In [None]:
import matplotlib.pyplot as plt
import numpy as np # linear algebra
import pandas as pd # data processing, CSV file I/O (e.g. pd.read_csv)
import pylab
import seaborn as sns


plt.style.use('fivethirtyeight')
%matplotlib inline
pylab.rcParams['figure.figsize'] = (15.0, 8.0)

In [None]:
loans_df = pd.read_csv("../input/kiva_loans.csv")

In [None]:
loans_df.head()

## Number of loans by country
- Since Kiva extends services to financially excluded people around the globe, it makes sense that the countries where the most loans are given out are developing nations like the Phillipines and Kenya

In [None]:
loans_df.groupby(loans_df.country).id.count().sort_values().plot.bar();
plt.title("Loan Count by Country");

## Most popular sectors in which loans are taken
- Agriculture, food and retail are the most popular sectors in which loans are taken

In [None]:
loans_df.groupby(loans_df.sector).id.count().sort_values().plot.bar();
plt.title("Loan Count by Sector");

## Distribution of Loan duration
Most loans are short term loans of less than 24 months(two years

In [None]:
pylab.rcParams['figure.figsize'] = (8.0, 8.0)
loans_df.term_in_months.plot.hist(bins=100);
plt.title("Loan Count by Loan Duration");

## Distribution of number of lenders
- Most loans have between 1 to 150 lenders with some outliers having large numbers of lenders with the maximum number of lenders being 2986

In [None]:
loans_df.lender_count.plot.box();
plt.title("Distribution of Number of Lenders per loan");

In [None]:
axes = plt.gca()
axes.set_xlim([0,500])
loans_df.lender_count.plot.hist(bins=1000);
plt.title("Distribution of Number of Lenders where number < 500");

In [None]:
max(loans_df.lender_count)

## Gender of borrowers
- Female only borrowers(single or group) are significantly more than male only borrowers and mixed groups

In [None]:
def process_gender(x):
    
    if type(x) is float and np.isnan(x):
        return "nan"
    genders = x.split(",")
    male_count = sum(g.strip() == 'male' for g in genders)
    female_count = sum(g.strip() == 'female' for g in genders)
    
    if(male_count > 0 and female_count > 0):
        return "MF"
    elif(female_count > 0):
        return "F"
    elif (male_count > 0):
        return "M"

In [None]:
loans_df.borrower_genders = loans_df.borrower_genders.apply(process_gender)

In [None]:
loans_df.borrower_genders.value_counts().plot.bar();
plt.title("Loan Count by Gender of Borrower");

## Distribution of Loan Amount
- We will consider the funded_amount variable as this is the amount which is disbursed to the borrower by the field agent
- As all amounts are in USD, no currency conversion is required
- Most of the values are below $2000, with 8\% of all loans lying above this value

In [None]:
loans_df.funded_amount.plot.box();
plt.title("Distribution of Loan Funded Amount");

In [None]:
# Q3 + 1.5 * IQR
IQR = loans_df.funded_amount.quantile(0.75) - loans_df.funded_amount.quantile(0.25)
upper_whisker = loans_df.funded_amount.quantile(0.75) + 1.5 * IQR
loans_above_upper_whisker = loans_df[loans_df.funded_amount > upper_whisker]
loans_above_upper_whisker.shape

In [None]:
# percentage of loans above upper whisker
loans_above_upper_whisker.shape[0]/loans_df.shape[0]
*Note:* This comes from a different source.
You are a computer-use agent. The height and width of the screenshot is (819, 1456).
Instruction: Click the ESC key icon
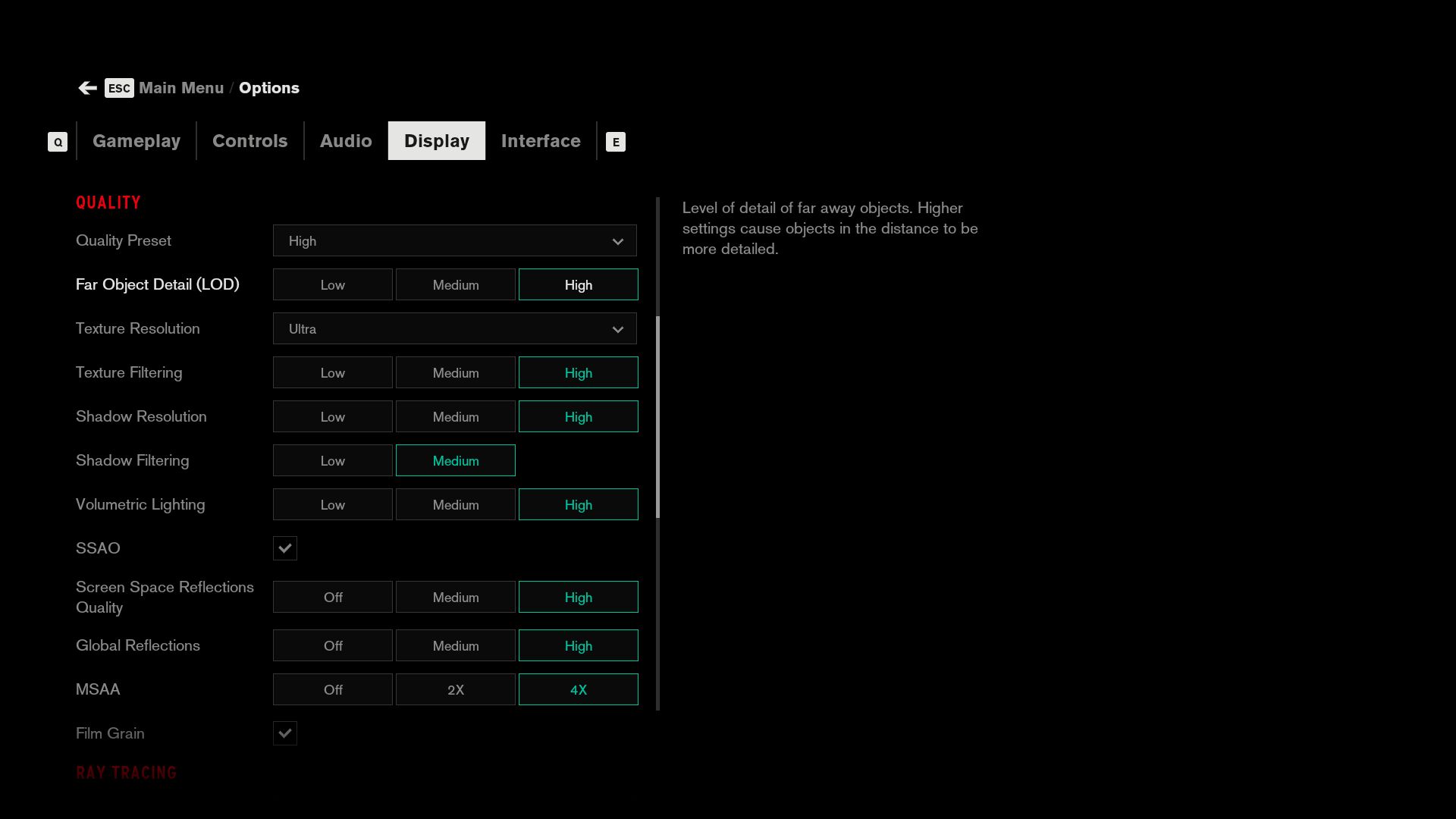point(119,88)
### Analysis of loan amount below $2000
- The distribution is skewed to the right with higher loan amounts being less common

In [None]:
loans_below_upper_whisker = loans_df[loans_df.funded_amount < upper_whisker]

In [None]:
loans_below_upper_whisker.funded_amount.plot.hist();
plt.title("Distribution of Loan Funded amount < $2000");

### Analysis of loan amount  \$2,000 - \$20,000
- Most of the outliers lie in this range

In [None]:
df = loans_above_upper_whisker[loans_above_upper_whisker.funded_amount < 20000]
df.funded_amount.plot.hist();
plt.title("Distribution of Loan Funded Amount between \$2,000 and \$20,000");
df.shape

## Analysis of loan amount \$20,000 to \$60,000
- A few values lie in this range
- Most of the high value loans are disbursed for Agriculture and Retail

In [None]:
df = loans_above_upper_whisker[(loans_above_upper_whisker.funded_amount > 20000) & (loans_above_upper_whisker.funded_amount < 60000)]
df.funded_amount.plot.hist()
plt.title("Distribution of Loan Funded Amount between \$20,000 and \$60,000");
df.shape

In [None]:
df.sector.value_counts().sort_values().plot.bar();
plt.title("Loan Count by Sector for Loan Amount between \$20,000 and \$60,000");

### Loan amount above \$60,000
- There is only a single loan amount with a value of \$100,000 in this range distributed for Agriculture in Haiti


In [None]:
loans_df[loans_df.funded_amount > 60000]